> [Your assignment]
Set down again exactly the lines of the listing below that fall between the line holding "Task: Toggle the Transfer Controls pane icon" and the line holding "Task: Click the 33.33 mm/s sweep speed label", inclusive.

> [The data]
○ ○ ○ ○ ○

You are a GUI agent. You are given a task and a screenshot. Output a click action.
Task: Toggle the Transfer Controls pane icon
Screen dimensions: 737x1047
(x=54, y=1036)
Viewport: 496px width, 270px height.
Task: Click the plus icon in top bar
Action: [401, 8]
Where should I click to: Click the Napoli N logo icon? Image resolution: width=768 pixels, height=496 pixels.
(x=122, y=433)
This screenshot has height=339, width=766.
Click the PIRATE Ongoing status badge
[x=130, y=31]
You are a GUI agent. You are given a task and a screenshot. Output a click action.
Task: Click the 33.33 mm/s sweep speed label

○ ○ ○ ○ ○

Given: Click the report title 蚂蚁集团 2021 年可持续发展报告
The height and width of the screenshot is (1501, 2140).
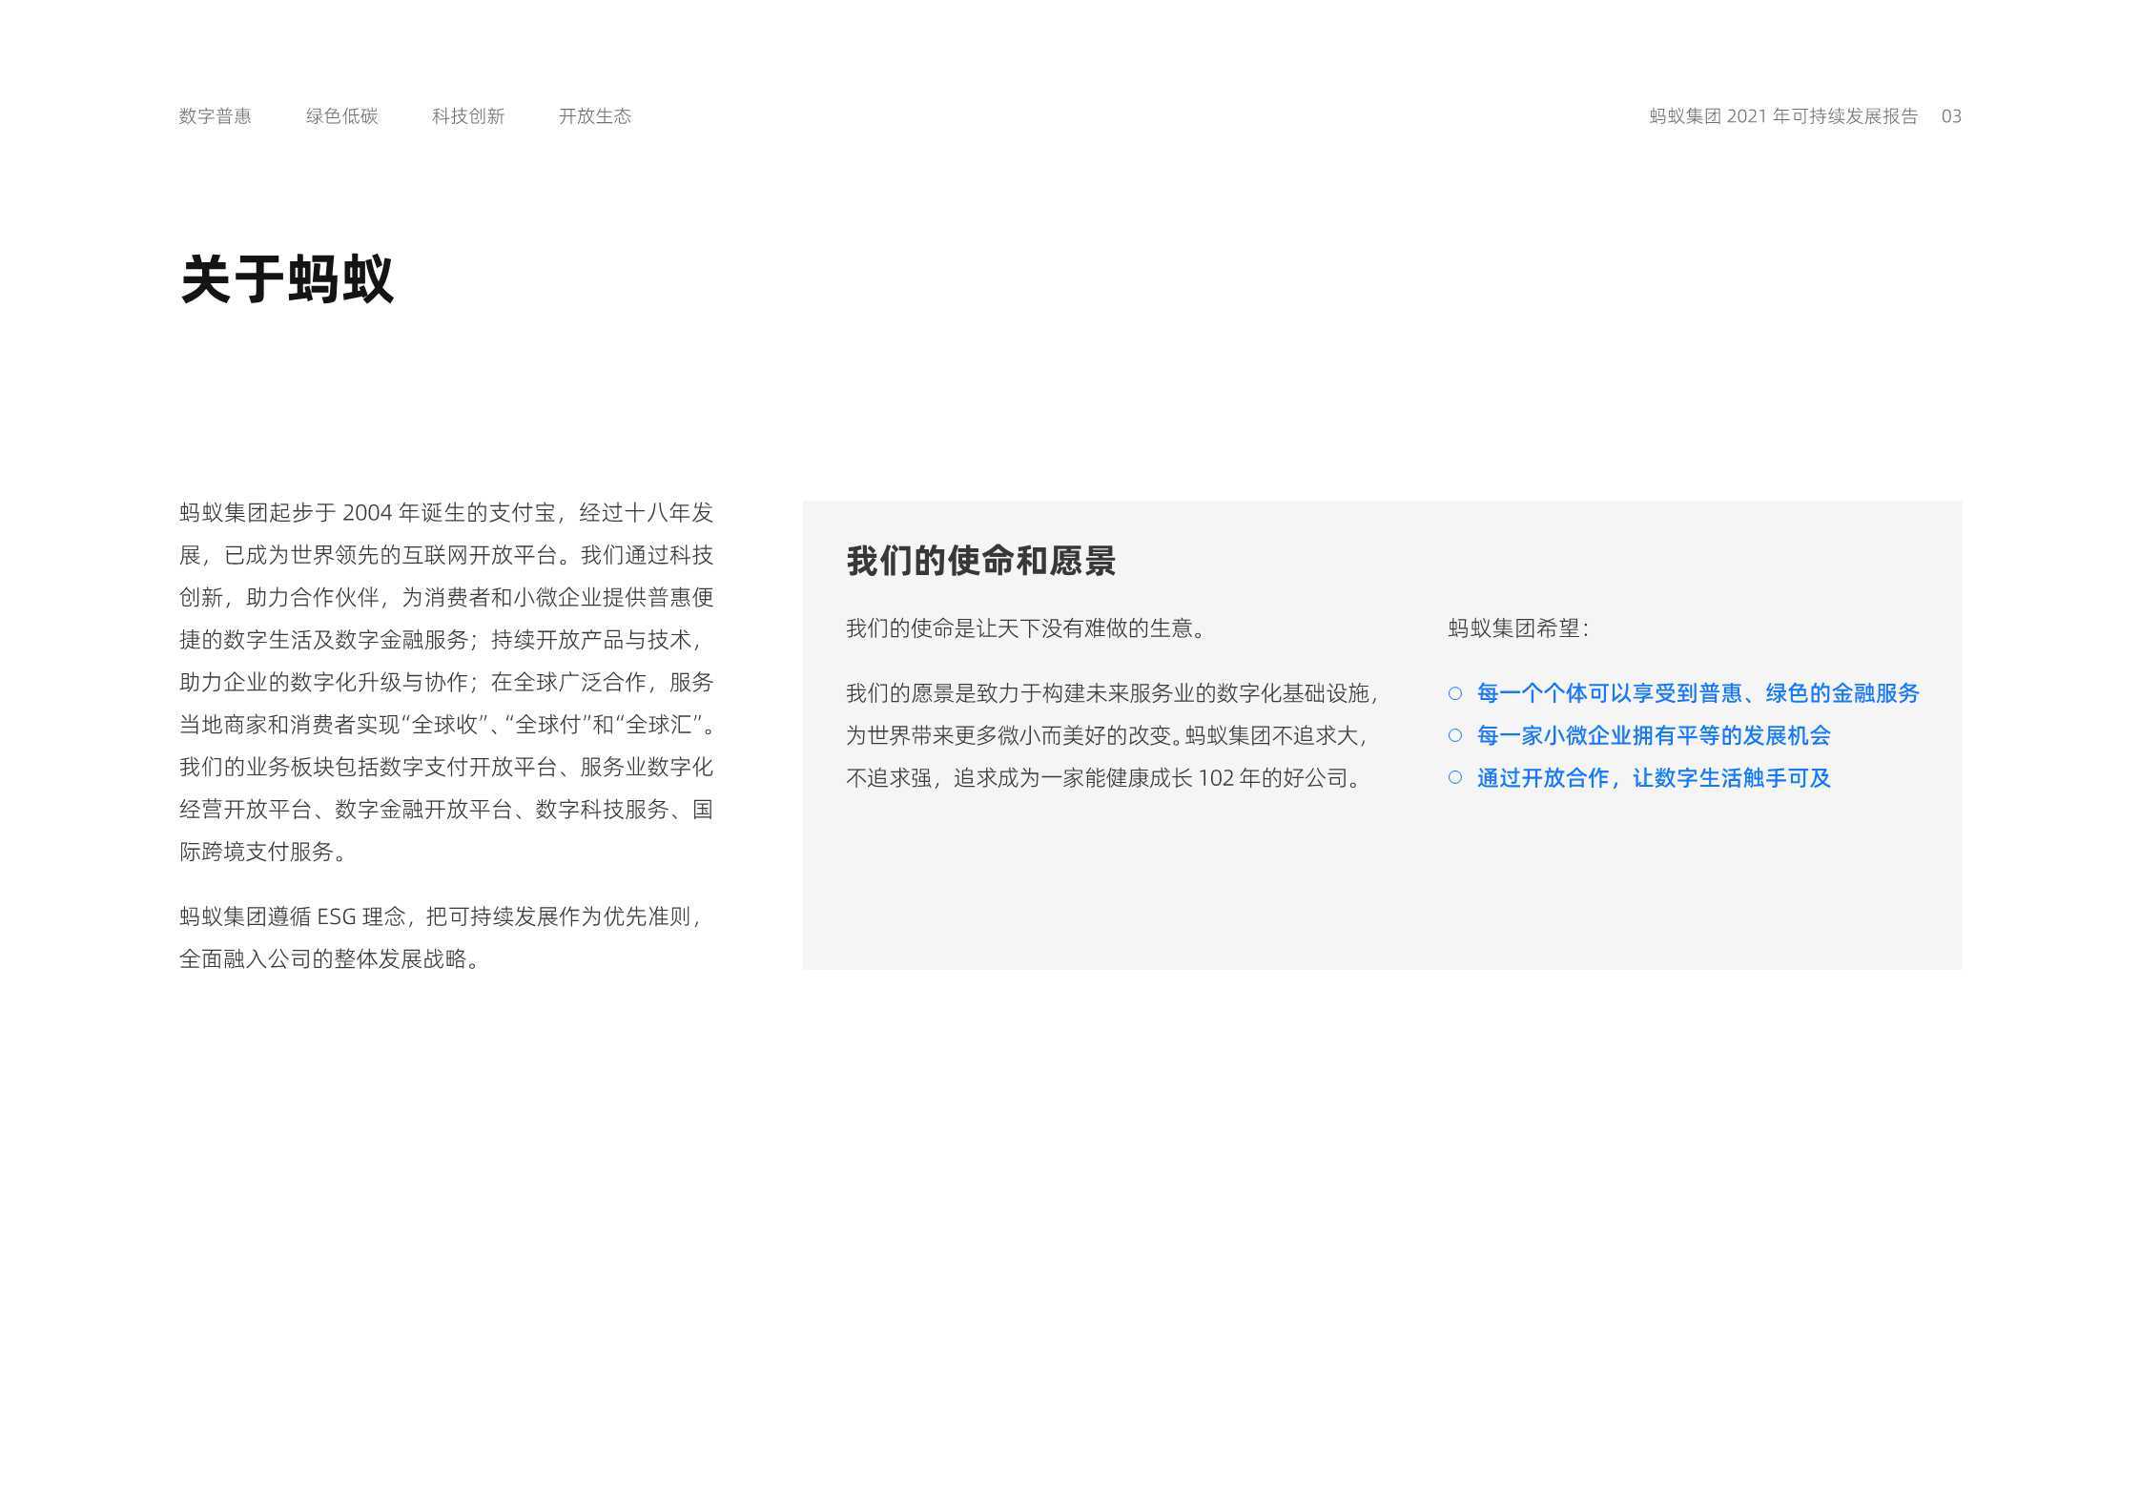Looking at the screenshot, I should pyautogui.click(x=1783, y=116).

○ ○ ○ ○ ○

> [Output]
Task: Toggle the Transfer Controls pane icon
Screen dimensions: 737x1047
(x=54, y=1036)
Viewport: 496px width, 270px height.
Task: Click the plus icon in top bar
Action: [401, 8]
Where should I click to: Click the Napoli N logo icon? Image resolution: width=768 pixels, height=496 pixels.
(x=122, y=433)
This screenshot has height=339, width=766.
Click the PIRATE Ongoing status badge
[x=130, y=31]
You are a GUI agent. You are given a task and a screenshot. Output a click action.
Task: Click the 33.33 mm/s sweep speed label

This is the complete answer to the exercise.